- Norwegian incumbent strikes $105m deal with Lebanon-based M1 Group
- 'Further deterioration' following February's coup leads telco to pull the plug
- Sale marks a sad end to Telenor's Myanmar adventure
Telenor's seven-year presence in Myanmar will soon come to a somewhat sad end, after it agreed on Wednesday to sell its operation there to Lebanon-based investment firm M1 Group for $105 million.
The transaction gives Telenor Myanmar an 'implied value' of $600 million. Under the deal, Telenor will receive $50 million up front, and the remaining $55 million over five years.
The sale comes just days after Reuters reported that Myanmar's junta has issued an order requiring all senior executives of telecoms firms – including foreigners and Myanmar nationals – to seek permission before leaving the country.
"The situation in Myanmar has over the past months become increasingly challenging for Telenor for people security, regulatory and compliance reasons," said Telenor group CEO Sigve Brekke, in a statement. "We have evaluated all options and believe a sale of the company is the best possible solution in this situation. The agreement to sell to M1 Group will ensure continued operations."
Based in Beirut, M1 Group is a diversified investment holding company with interests in telecoms, real estate, fashion and financial assets. Included among its holdings is a 10 percent stake in South Africa-based telco group MTN.
Telenor's withdrawal marks an unwelcome milestone in Myanmar's regression.
In 2013, Telenor and Qatar-based Ooredoo became the first foreign entities to win operating licences in Myanmar. Whittled down from a shortlist of 11 other interested parties, the granting of their nationwide, 15-year permits was hailed as a sign that Myanmar was becoming a more liberal society.
"This is the start of an exciting journey in Myanmar's development, which Telenor will support through the delivery of world-class mobile services, responsible business practices and high standards that we live by in all of our markets," said Telenor's then-CEO Jon Fredrik Baksaas, at the time.
Indeed, up until then, the extortionate price of SIM cards and the lack of competition meant Myanmar had one of the lowest mobile penetration rates in the world, making it one of, if not the last, greenfield telecoms market.
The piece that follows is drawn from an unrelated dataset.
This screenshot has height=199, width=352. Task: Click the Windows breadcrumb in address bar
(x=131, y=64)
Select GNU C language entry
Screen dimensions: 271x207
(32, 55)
Telenor began offering services in late September 2014, and by the end of its first full quarter it had signed up 3.4 million customers.
It seemed there was no stopping the liberalisation of Myanmar's mobile market. In 2017 it awarded another licence, this time to MyTel, a joint venture between Vietnam's Viettel and Star High Public Company, owned by Myanmar's military. In less than five years the country had gone from a telco market with a single, state-run monopoly, to a four-player market.
According to the Oxford Business Group (OBG), mobile penetration in Myanmar surged from 10 percent in 2013 to 105 percent by 2018. Very impressive for a country of nearly 55 million people. By then, competition was fierce and Telenor was feeling the heat. In its Q4 2018 report, Telenor blamed intense competition for 800,000 net customer losses in Myanmar, leaving it with 17.2 million in total.
However, Telenor managed to stem the losses, and by the end of Q2 2019, it reported 19.8 million mobile customers. By OBG's calculations, that made it the second-largest player behind state-owned incumbent, Myanma Posts and Telecommunications (MPT), which claimed to have 23 million users. By comparison, Ooredoo Myanmar had 11.1 million customers, while MyTel had around 5 million, according to OBG.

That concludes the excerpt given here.